== What is expected ==
Leaving out all pictures, transcribe exactly the lines between the line with "You are a computer-use" and the last line of the records below, both included.

+++ Records for the task

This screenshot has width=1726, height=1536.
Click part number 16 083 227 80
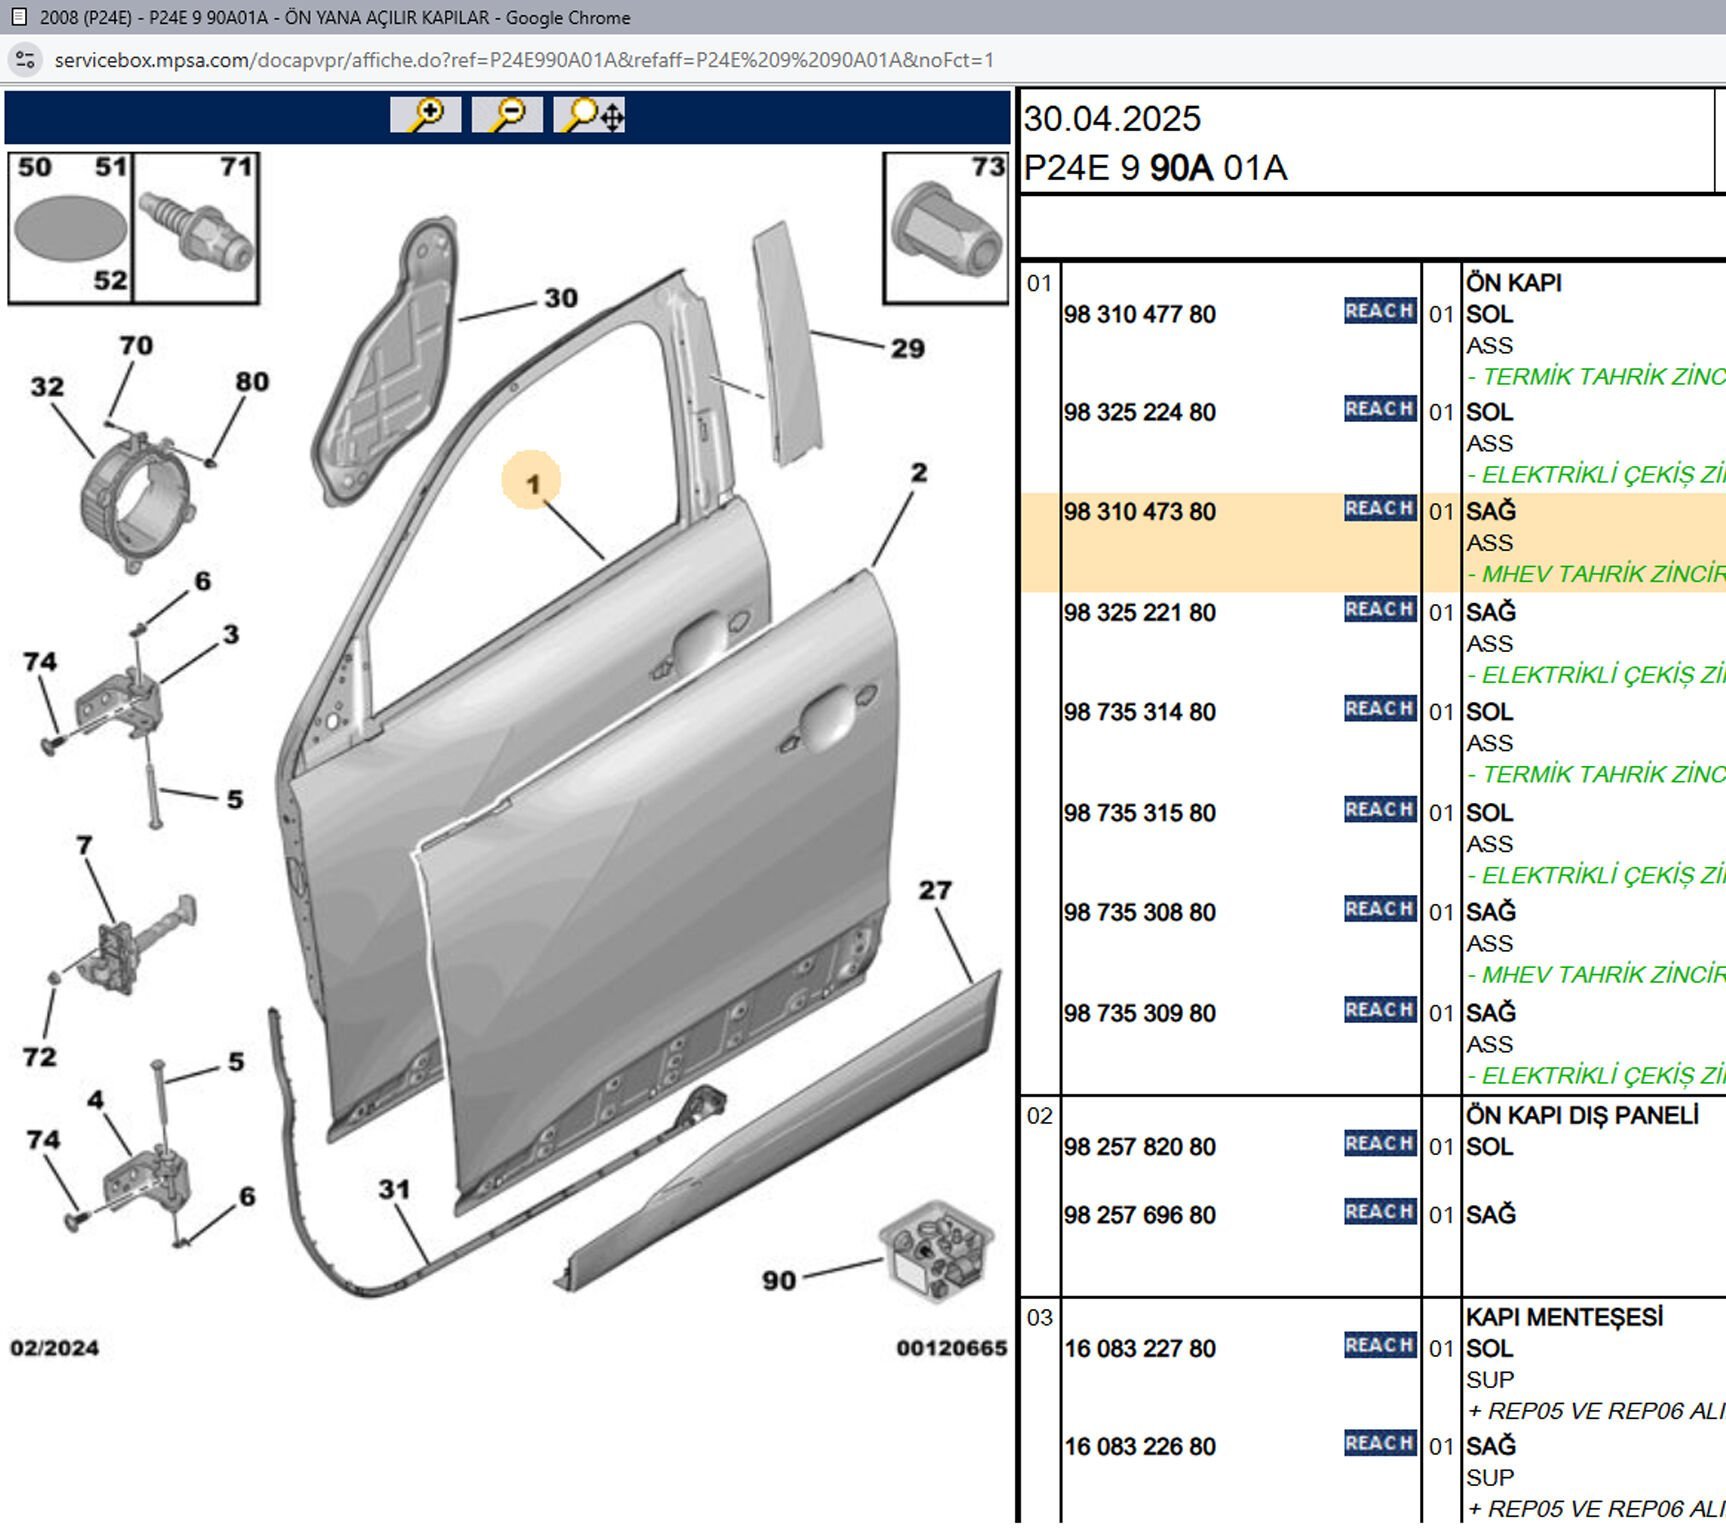click(1139, 1349)
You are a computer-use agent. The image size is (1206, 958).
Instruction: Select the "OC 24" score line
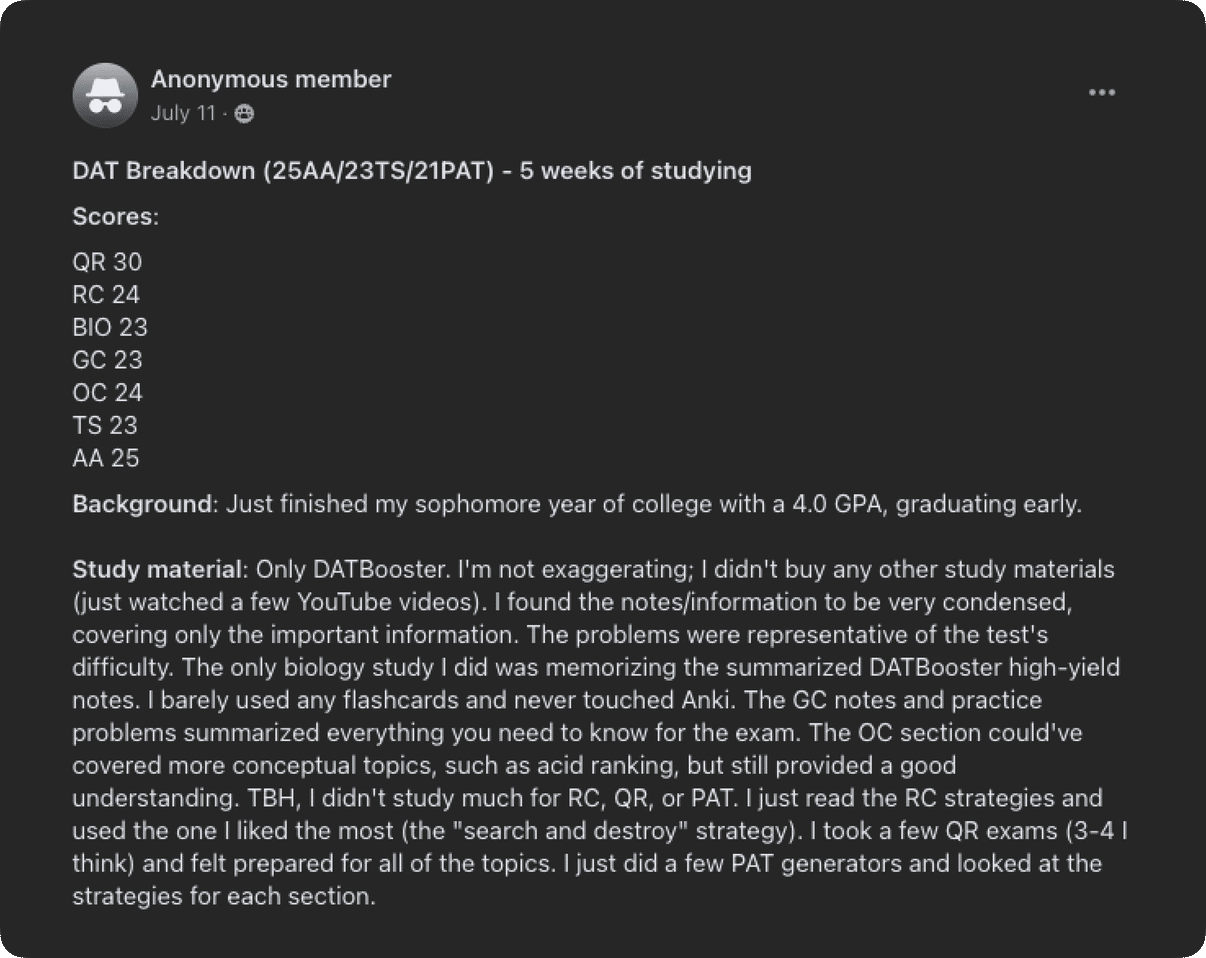[x=108, y=393]
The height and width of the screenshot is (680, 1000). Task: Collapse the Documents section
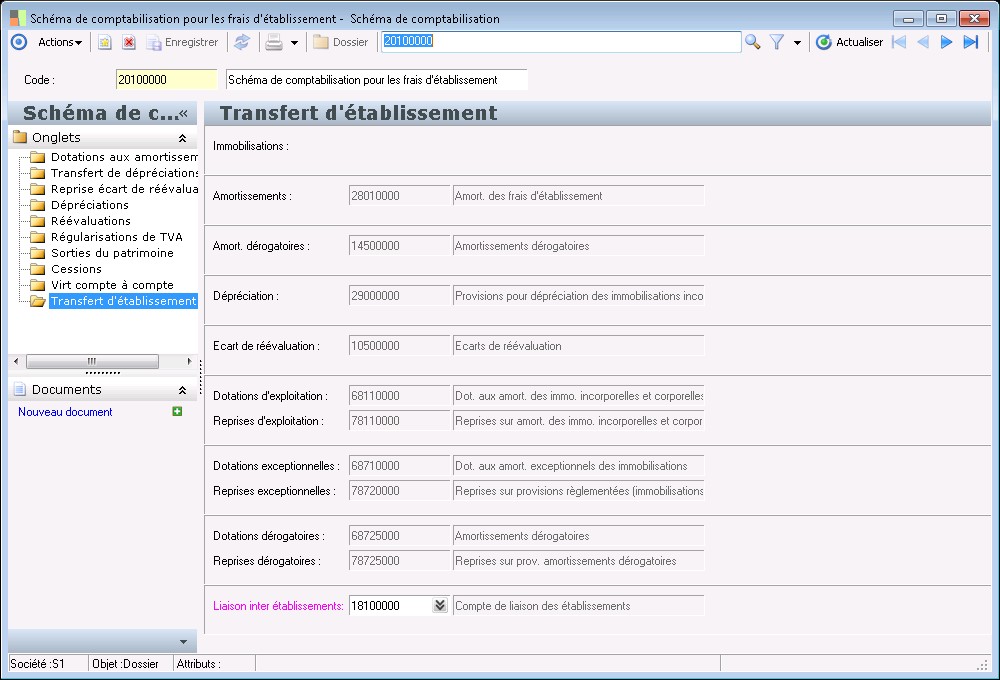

++++++

== Reply to the task ==
You are a computer-use agent. The image size is (1206, 958).
Instruction: Select the "OC 24" score line
[x=108, y=393]
The height and width of the screenshot is (680, 1000). Task: Collapse the Documents section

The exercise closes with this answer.